Or, cela n’est pas gratuit. L’âge indique ici une sagesse vénérable. Le « vieil artiste » est celui qui possède un « savoir » particulier, qui lui permet de trouver et d’exprimer la beauté. C’est un modèle pour le poète, lui aussi épris d’idéal. Ce que le vieil artiste fait avec ces dessins anatomiques, Baudelaire veut le faire avec ses poèmes.
Les « mystérieuses horreurs »
On en arrive à la troisième strophe :
« On voit, ce qui rend plus complètes
Ces mystérieuses horreurs,
Bêchant comme des laboureurs,
Des Écorchés et des Squelettes. »
C’est avec cette troisième strophe qu’arrive enfin la proposition principale, « on voit ». Le choix du pronom « on » n’est pas anodin : Baudelaire efface les marques de subjectivité pour placer toute l’attention du lecteur sur l’objet vu. Il faut encore attendre le dernier vers de la strophe pour qu’arrive le complément d’objet, sous forme d’un rythme binaire, « Des Écorchés et des Squelettes ». On notera la majuscule qui magnifie ces personnages.

C’est donc ici qu’apparaît la description proprement dite de ces dessins anatomiques. Il s’agit de représentations du corps humain qui en révèlent le squelette et les muscles. Cependant, ce ne sont pas simplement des planches anatomiques, qui montreraient des corps abstraits, comme dans un ouvrage de médecine, mais une représentations d’individus en mouvement, d’individus qui travaillent. Ce qui rend, bien sûr, la représentation plus macabre encore.

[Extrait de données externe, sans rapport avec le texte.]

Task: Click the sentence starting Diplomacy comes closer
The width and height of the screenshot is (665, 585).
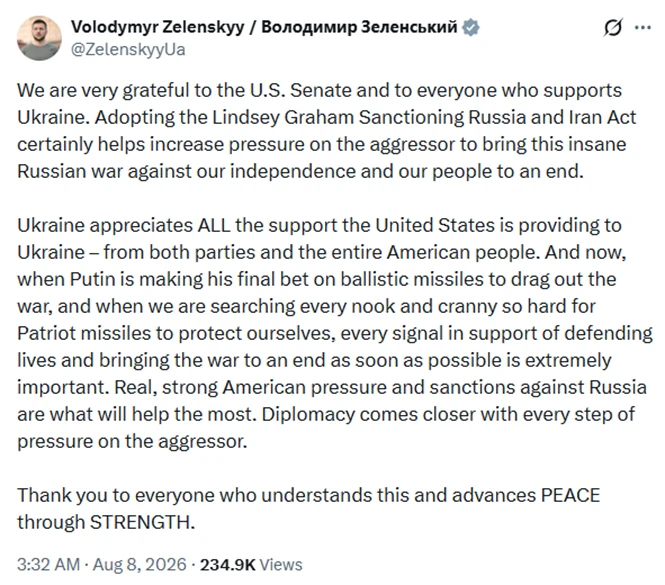Action: point(326,428)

Il faut ici savourer l’expression — qui occupe un vers à elle seule — de « mystérieuses horreurs ». Elle confine à l’oxymore tant l’adjectif possède un sens mélioratif que n’a pas du tout le substantif. Cette opposition se retrouve dans les sonorités doucereuses de l’adjectif et plus rudes du substantif. On voit ici combien Baudelaire sait trouver de la beauté dans l’horrible.
L’adresse aux squelettes
L’entrée dans la deuxième partie du poème est marquée par un brutal changement de ton. À la description succède désormais l’adresse. Charles Baudelaire interpelle directement ces personnages, comme s’il n’étaient plus seulement des images peintes mais des interlocuteurs.
Des condamnés
Dès lors, Charles Baudelaire donne un sens à ces images. Ce ne sont plus seulement des squelettes qui labourent, mais des « forçats ». Le champ lexical de la souffrance — « résignés », « effort », « forçats » — fait de ces squelettes des travailleurs de force. Ils sont comme condamnés à « fouiller » un terrain pour le compte d’un « fermier », forcés de « tirer » une moisson du sol. L’expression « avoir à » appartient également au lexique de l’obligation.

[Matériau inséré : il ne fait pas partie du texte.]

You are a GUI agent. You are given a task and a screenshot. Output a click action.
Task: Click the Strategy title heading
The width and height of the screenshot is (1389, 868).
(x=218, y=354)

Un emblème : la valeur symbolique
Aussi ces « forçats » deviennent-ils le symbole de la condition humaine. Une condition marquée par le travail, la souffrance, la douleur. On appréciera le rapprochement des adjectifs « épouvantable et clair » qui qualifient cet « emblème », paré d’un éclat insoutenable. Les squelettes nous révèlent une vérité que nous ne préférerions peut-être ignorer : notre mort, loin d’être un soulagement, pourrait être une torture.
Le reniement des promesses chrétiennes
« Tout, même la Mort, nous ment » : l’expression est forte. Charles Baudelaire s’en prend ici à la « promesse » d’un repos salutaire que la mort nous apporterait. Les termes de mensonge, de traîtrise, sont, encore une fois, des mots très forts, qui marquent une indignation extrême. On ne peut croire en rien, pas même en la mort.
Ce faisant, Baudelaire prend sans doute ses distances envers une religion chrétienne qui laisse espérer en un monde meilleur après la mort. Les hommes qui peinent, qui suent, qui souffrent, pouvaient au moins entrevoir une lueur d’espoir à l’idée que la mort les délivrerait d’une vie de labeur. Et voici que ces squelettes laboureurs viennent ruiner jusqu’à cet espoir même.
La mort comme cycle ?
Morts, nous connaîtrions donc les mêmes souffrances que dans notre vie. Aussi Baudelaire peint-il un univers post-mortem qui possède peu ou prou les mêmes traits que ce monde-ci. Loin de l’image d’un ciel diaphane peuplé d’angelots, le poète décrit de pénibles travaux agricoles :
« Dans quelque pays inconnu
Écorcher la terre revêche
Et pousser une lourde bêche
Sous notre pied sanglant et nu ? »
En guise de paradis, nous n’irions donc que dans « quelque pays inconnu », où nous connaîtrions une vie de labeur et de peine. Il faut noter ici les allitérations en [r], les consonnes en [t], [b], [p] qui font entendre le bruit de la bêche creusant inlassablement le sol. Le rythme binaire des adjectifs « sanglant et nu » souligne la précarité de la condition humaine, fragile et souffrante, meurtrie dans son corps.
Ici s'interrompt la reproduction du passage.